EXTRACT TO READ
______
From my view here in the US, it really doesn’t seem like most iPhone customers in the EU have needed to care regardless of who is being spiteful or who is being unreasonable. Areas where Apple has already complied, maliciously or otherwise, really hasn’t meaningfully affected how most Europeans use their iPhones one way or another, and the features Apple is withholding have all been relatively niche so far. I say “so far” because Siri is finally about to get it’s first real major revision since it launched a decade and a half ago and way too early indications suggest that it might actually be good.
Rather than jump right into considering the implications of a semi-polarizing mandate with an unreleased version of an mildly polarizing major feature being upgraded to use the most polarizing tech, let’s first consider them with an existing well-liked minor feature already being withheld from the EU, iPhone Mirroring. My rough understanding is that for Apple to release iPhone Mirroring in the EU in a way that satisfies the DMA’s interoperability mandate, iOS and iPadOS would have to support screen sharing and notification forwarding on other platforms such as Windows, Linux, and Android. While I might be off on some of the details, I haven’t seen anyone argue that Apple could release iPhone Mirroring in the EU without offering third parties some version of these capabilities. Bringing this back to Siri AI for a moment, I think it’s reasonable to assume that if interoperability for iPhone Mirroring means Apple would have to give third parties a means to remotely access an iPhone’s screen and notifications, then interoperability for Siri AI means Apple would have to give third parties means to access an iPhone’s personal user data.
______
ITEMS
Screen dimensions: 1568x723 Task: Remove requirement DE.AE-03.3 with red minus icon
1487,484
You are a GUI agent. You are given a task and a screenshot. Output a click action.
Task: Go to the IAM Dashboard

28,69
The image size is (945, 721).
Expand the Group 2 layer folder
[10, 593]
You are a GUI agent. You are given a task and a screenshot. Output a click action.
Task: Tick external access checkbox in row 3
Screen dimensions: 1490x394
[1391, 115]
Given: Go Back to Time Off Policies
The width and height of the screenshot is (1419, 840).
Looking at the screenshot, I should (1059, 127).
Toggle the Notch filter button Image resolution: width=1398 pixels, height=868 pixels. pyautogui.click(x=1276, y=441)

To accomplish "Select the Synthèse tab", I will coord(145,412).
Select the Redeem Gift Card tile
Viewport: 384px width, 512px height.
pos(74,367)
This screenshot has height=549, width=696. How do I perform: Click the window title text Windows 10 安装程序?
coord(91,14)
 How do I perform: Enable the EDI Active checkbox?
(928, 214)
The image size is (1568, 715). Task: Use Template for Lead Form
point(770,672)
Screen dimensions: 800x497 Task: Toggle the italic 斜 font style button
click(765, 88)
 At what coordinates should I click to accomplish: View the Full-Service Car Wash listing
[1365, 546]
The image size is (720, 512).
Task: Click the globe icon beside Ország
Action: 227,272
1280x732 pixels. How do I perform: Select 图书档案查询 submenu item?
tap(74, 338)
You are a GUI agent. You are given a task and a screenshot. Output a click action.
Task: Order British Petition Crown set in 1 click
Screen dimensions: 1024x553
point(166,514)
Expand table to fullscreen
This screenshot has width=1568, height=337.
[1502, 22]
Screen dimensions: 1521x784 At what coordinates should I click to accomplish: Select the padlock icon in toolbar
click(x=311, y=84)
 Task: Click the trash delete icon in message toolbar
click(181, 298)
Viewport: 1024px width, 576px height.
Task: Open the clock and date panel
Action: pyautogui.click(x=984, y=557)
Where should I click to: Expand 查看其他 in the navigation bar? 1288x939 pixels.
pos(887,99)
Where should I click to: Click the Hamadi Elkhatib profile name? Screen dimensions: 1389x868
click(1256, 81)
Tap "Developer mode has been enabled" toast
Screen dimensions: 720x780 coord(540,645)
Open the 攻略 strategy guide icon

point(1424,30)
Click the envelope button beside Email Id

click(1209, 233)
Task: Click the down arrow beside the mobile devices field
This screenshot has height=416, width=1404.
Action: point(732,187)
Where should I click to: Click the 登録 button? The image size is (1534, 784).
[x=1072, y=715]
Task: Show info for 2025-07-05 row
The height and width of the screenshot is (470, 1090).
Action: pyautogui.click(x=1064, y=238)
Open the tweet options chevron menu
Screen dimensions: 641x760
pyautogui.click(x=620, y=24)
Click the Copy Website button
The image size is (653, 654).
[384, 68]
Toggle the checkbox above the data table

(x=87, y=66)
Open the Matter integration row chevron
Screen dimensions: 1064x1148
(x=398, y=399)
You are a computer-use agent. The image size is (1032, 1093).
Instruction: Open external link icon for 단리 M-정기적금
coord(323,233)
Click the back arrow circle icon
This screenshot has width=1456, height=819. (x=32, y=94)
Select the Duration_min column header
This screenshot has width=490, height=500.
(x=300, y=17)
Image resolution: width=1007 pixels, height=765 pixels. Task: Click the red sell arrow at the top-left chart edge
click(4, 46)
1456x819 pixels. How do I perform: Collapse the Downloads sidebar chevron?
______
WRITTEN TASK
Retype the passage about Apple's features in the EU word for word, from "From my view" up to and including "actually be good.". Leave the data above out of this entirely.

OUTPUT OF THE EXERCISE
From my view here in the US, it really doesn’t seem like most iPhone customers in the EU have needed to care regardless of who is being spiteful or who is being unreasonable. Areas where Apple has already complied, maliciously or otherwise, really hasn’t meaningfully affected how most Europeans use their iPhones one way or another, and the features Apple is withholding have all been relatively niche so far. I say “so far” because Siri is finally about to get it’s first real major revision since it launched a decade and a half ago and way too early indications suggest that it might actually be good.